届いた封筒とその中身
朝のコーヒーに手を伸ばした瞬間、ポストに届いた分厚い封筒に目が止まった。差出人の記載はあるものの、どこかで見たような名字が引っかかる。封を切ると、中からはたった一枚の紙が滑り出た。
それは、白紙の委任状だった。日付欄も、依頼内容の記載もない。唯一記されていたのは、まるで消えかけたような筆圧の署名だった。
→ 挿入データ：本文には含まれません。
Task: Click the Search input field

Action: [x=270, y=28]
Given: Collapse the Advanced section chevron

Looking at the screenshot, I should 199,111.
「これは、いたずら…じゃないな」独り言をつぶやきながら、私はその紙片を手帳に挟んだ。
封を切った日常の中の異物
封筒に使われていたのは、どこにでもある茶封筒。だが妙に端が濡れていた。まるで涙の跡のようにも見える。それが意図的か偶然かはわからない。
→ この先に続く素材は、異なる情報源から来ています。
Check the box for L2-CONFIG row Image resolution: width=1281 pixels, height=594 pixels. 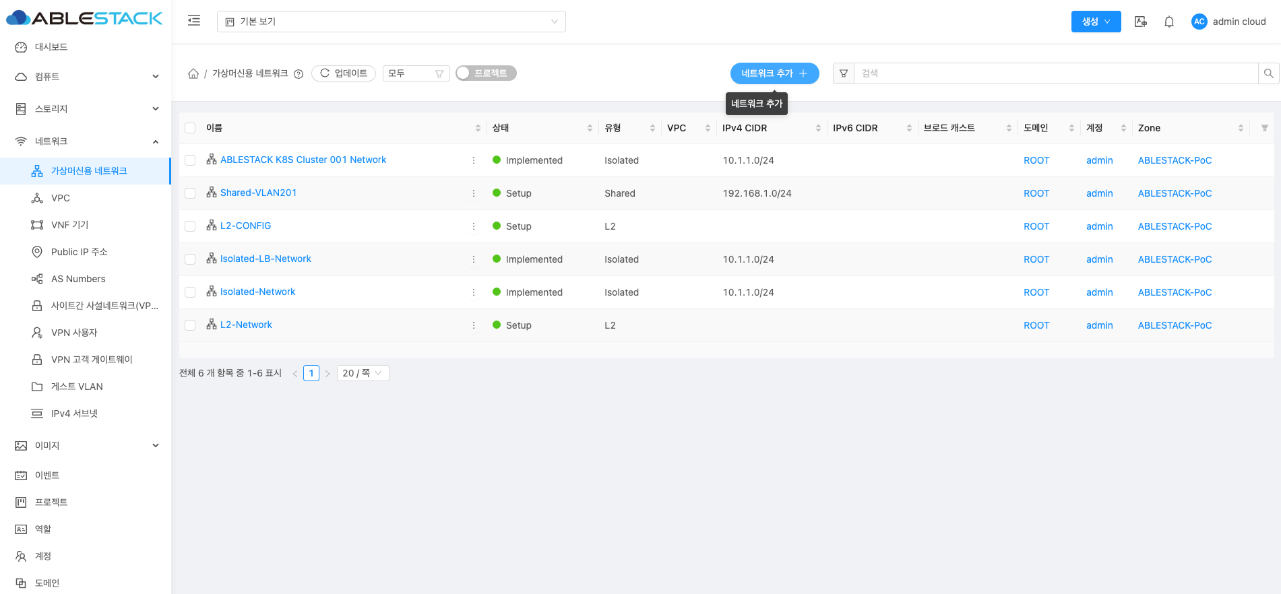190,226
日常に突如混ざり込んだ異物。それは、私のような司法書士にとっては、事件の予感に他ならなかった。
まるで、サザエさんの世界に次元大介が登場してしまったような、そんなミスマッチな不穏さを感じた。
署名も依頼内容もない謎の委任状
白紙というのは、時に強烈な意志の象徴だ。書くことすら許されない、あるいは書くことができなかった理由が、そこにあるはずだ。
署名欄には「ツチヤ アキ」とあった。記憶のどこかに引っかかる名前だが、思い出せない。
手帳にメモしながら、私はサトウさんの無言の視線に背中を押された気がした。
依頼人は誰なのか
私は登記簿を検索しながら、可能性のある「ツチヤ」姓を洗い出していった。過去の登記データベースを辿る作業は、昔のアルバムをめくるような感覚だった。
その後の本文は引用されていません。